Ridley-Thomas personally brought Wal-Mart into the Eighth Council District before he left the office in 2002. While this action was against what the unions wanted because of Wal-Mart's reputation for offering poor benefits, poor pay and overall poor treatment of workers, the Union leaders now who support him have erased the action from their memories. The store opened its doors at the Baldwin Hills-Crenshaw Plaza on January 22, 2003-- almost two months before Parks' election to the City Council but still "Wal-Mark" Ridley-Thomas has tried to lay the blame of the store's opening on him.
"Wal-Mark" Ridley-Thomas told the L.A. Business Journal on February 14, 2000 that Wal-Mart would, "bring significant foot traffic that will be of benefit to the entire mall." In a recent issue of the L.A. Times, the Executive Secretary-Treasurer of the L.A. County Federation of Labor, Maria Elena Durazo said it was Parks who "allowed Wal-Mart in". Unable to defend her candidate's support of Wal-Mart, she must think that the community in particular union members have forgotten what really happened and by trying to revise history, she's hoping they will vote for Ridley-Thomas despite his having taken such a huge anti-union position.

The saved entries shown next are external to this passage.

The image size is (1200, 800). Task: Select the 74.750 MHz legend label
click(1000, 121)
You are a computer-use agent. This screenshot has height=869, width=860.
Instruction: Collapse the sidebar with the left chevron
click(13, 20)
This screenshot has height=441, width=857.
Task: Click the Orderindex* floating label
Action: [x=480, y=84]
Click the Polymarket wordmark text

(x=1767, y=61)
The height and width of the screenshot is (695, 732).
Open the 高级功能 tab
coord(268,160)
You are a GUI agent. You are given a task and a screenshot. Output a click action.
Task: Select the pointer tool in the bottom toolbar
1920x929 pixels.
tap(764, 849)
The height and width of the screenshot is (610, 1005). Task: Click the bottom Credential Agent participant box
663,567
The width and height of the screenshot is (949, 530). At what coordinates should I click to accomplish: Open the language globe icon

The legal problems that Union leadership is dealing with have been well documented in stories in various newspapers. Not surprisingly, because Ridley-Thomas has received the benefit of $7.1 million in independent expenditures from the unions he has remained silent about the misuse of funds that should have be been used to benefit some of the lowest wage union members. One of the leaders under investigation was reported in the L.A. Weekly on October 17 to have bragged to outgoing Supervisor Yvonne Burke that he had "recruited" Ridley-Thomas to run for the seat she is vacating. While the law forbids campaign coordination with the Union independent expenditure committee, a few weeks ago Ridley-Thomas found time to attend an event by the Carson-Torrance Branch of the NAACP honoring the Union leader who hand picked him. Voters don't expect this behavior from someone claiming to be "Working for Change." It's more like politics as usual.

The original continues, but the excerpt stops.